The anxiety and sleep quality scores of the students who smoked were found to be elevated. Studies in the literature were also consistent with the results of this study (32,33). This can disrupt night sleep, difficulty and stress in falling asleep, and decrease in sleep quality with the stimulating effect of the nicotine in cigarettes.
In the present study, the mean anxiety and sleep quality scores of the students who had disabled individuals and individuals over the age of 65 in their living environment were higher. It can be argued that students were worried about their relatives because of the problems caused by COVID-19.
The anxiety and sleep quality scores of the students who had sleep problems were found to be elevated. In the study that was conducted by Kök Eren (23), it was determined that 183 people (78.9%) who had good sleep levels did not experience sleep problems after COVID-19, and 113 people (65.3%) who had poor sleep levels experienced sleep problems after COVID-19. A study that was conducted in Italy during the COVID-19 pandemic reported that 57.1% of individuals had poor sleep quality (34). Social isolation and other changes in life, which were applied to protect against the virus, affect sleep duration, sleep delay, bedtime and wake-up time, and impair sleep quality (11,35).
The anxiety and sleep quality scores of the students who were infected with the Coronavirus were found to be elevated.
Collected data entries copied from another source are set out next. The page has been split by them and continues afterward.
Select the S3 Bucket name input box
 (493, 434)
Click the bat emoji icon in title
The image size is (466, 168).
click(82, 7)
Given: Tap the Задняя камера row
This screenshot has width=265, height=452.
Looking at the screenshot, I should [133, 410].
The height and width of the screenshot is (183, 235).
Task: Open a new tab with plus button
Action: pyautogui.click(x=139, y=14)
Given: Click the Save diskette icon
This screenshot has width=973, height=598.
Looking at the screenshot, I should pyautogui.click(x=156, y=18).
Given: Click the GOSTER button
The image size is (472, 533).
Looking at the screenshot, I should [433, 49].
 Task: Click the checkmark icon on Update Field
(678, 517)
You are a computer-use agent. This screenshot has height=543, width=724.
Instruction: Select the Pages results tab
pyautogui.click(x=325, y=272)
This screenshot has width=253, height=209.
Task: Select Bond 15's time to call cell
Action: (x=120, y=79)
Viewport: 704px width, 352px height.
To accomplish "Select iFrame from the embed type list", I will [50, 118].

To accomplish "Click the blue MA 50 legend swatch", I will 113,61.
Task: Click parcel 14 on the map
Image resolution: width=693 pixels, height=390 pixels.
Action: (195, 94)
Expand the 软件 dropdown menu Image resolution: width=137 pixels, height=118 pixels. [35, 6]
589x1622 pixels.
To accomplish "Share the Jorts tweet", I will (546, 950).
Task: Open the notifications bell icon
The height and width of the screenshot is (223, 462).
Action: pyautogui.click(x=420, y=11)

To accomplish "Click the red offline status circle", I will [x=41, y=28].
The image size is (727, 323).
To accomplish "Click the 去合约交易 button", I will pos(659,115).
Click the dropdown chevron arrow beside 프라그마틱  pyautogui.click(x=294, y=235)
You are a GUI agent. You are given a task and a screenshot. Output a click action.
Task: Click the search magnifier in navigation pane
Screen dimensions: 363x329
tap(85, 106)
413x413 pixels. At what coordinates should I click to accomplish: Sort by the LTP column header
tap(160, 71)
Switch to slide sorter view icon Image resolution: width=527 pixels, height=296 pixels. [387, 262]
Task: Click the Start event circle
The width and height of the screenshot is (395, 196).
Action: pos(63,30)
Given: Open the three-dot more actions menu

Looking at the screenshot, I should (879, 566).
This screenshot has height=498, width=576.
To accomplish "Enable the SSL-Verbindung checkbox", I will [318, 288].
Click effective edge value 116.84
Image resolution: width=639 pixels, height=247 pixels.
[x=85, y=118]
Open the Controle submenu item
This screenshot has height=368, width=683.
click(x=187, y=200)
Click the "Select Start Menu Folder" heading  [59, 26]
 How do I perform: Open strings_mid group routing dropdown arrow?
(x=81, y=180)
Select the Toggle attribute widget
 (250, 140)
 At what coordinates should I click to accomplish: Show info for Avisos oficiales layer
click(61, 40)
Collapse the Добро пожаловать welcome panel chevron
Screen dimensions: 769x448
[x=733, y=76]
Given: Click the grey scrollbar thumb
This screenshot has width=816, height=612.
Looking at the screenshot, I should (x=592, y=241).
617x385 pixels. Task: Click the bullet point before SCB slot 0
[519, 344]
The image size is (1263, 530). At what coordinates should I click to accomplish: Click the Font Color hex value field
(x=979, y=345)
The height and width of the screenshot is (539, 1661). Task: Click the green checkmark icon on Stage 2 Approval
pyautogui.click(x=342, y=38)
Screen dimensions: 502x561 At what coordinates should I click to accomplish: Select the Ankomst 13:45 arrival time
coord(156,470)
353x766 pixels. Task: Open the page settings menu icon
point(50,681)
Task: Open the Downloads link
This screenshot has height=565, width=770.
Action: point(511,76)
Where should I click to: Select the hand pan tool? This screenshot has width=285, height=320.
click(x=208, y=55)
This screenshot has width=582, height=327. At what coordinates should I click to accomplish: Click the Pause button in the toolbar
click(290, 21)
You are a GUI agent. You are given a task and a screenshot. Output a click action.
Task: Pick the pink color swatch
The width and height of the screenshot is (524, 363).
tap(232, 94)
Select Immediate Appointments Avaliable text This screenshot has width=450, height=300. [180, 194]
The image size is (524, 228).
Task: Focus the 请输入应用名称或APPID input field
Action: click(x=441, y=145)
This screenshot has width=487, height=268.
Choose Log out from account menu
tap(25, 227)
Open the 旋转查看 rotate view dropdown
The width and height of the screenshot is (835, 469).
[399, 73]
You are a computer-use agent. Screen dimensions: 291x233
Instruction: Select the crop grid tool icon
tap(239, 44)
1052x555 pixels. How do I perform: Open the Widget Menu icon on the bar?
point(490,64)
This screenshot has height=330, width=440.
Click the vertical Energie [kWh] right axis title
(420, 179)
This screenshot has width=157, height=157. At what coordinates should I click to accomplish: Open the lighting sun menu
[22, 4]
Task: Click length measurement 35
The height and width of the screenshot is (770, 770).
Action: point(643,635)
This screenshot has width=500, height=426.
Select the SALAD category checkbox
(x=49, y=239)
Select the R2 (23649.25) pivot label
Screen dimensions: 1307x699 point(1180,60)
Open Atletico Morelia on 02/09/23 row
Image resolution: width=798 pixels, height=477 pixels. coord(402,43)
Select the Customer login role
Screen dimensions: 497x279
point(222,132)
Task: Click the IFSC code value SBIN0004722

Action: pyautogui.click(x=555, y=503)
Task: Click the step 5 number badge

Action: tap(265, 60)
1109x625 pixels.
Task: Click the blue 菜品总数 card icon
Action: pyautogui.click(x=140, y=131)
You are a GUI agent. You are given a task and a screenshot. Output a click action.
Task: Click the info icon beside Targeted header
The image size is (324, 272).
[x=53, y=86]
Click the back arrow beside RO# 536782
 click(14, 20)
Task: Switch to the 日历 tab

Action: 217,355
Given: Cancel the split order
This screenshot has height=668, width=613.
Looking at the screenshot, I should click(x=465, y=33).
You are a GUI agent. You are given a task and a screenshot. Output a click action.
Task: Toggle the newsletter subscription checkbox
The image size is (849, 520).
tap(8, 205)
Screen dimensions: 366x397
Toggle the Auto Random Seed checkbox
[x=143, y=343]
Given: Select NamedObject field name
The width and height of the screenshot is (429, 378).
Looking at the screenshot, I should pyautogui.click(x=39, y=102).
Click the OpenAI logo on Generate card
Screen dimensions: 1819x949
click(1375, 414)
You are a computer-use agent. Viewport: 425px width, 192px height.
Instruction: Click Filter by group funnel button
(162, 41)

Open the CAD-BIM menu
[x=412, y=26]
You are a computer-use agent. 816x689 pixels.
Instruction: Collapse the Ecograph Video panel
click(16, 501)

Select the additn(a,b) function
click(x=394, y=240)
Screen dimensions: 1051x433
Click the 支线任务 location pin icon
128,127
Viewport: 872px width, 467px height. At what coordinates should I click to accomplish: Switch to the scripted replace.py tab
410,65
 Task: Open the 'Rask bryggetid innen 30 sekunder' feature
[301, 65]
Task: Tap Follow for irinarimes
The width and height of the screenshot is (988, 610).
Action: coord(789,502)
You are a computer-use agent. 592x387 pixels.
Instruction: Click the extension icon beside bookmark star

The complexity and uncertainties caused by COVID-19 may have affected students’ anxiety and sleep quality directly. The anxiety scores and sleep quality scores of the students whose families were infected with the Coronavirus were found to be higher. The fact that a relative was infected with the Coronavirus may have increased the anxiety of the students decreasing their sleep quality. Anxiety scores and sleep quality scores of students who had a relative who died from Coronavirus were also found to be higher. The loss of a relative because of the disease may cause an increase in health concerns in students, and therefore, a decrease in sleep quality.
Conclusion
It can be argued that the anxiety frequency of the students increased and their sleep quality deteriorated during the COVID-19 pandemic period. Smoking affects sleep quality. Having an individual over the age of 65 in the family and a disabled individual affect anxiety and sleep quality scores. The fact that a relative or the students were infected with the Coronavirus and lost a relative because of the Coronavirus affects the anxiety scores and sleep quality scores of the students. Therefore, it is ensured that anxiety levels are controlled by organizing psychoeducational programs for situations identified as risky in sleep quality, and by planning trainings for effective coping methods in stressful situations that they may encounter in later life. In addition, it is recommended that the negative effects of insomnia on physical and mental health be added to the lessons within the scope of the curriculum. It is recommended that similar studies be conducted in larger populations in terms of evaluating the long-term results of COVID-19 with different studies to be done.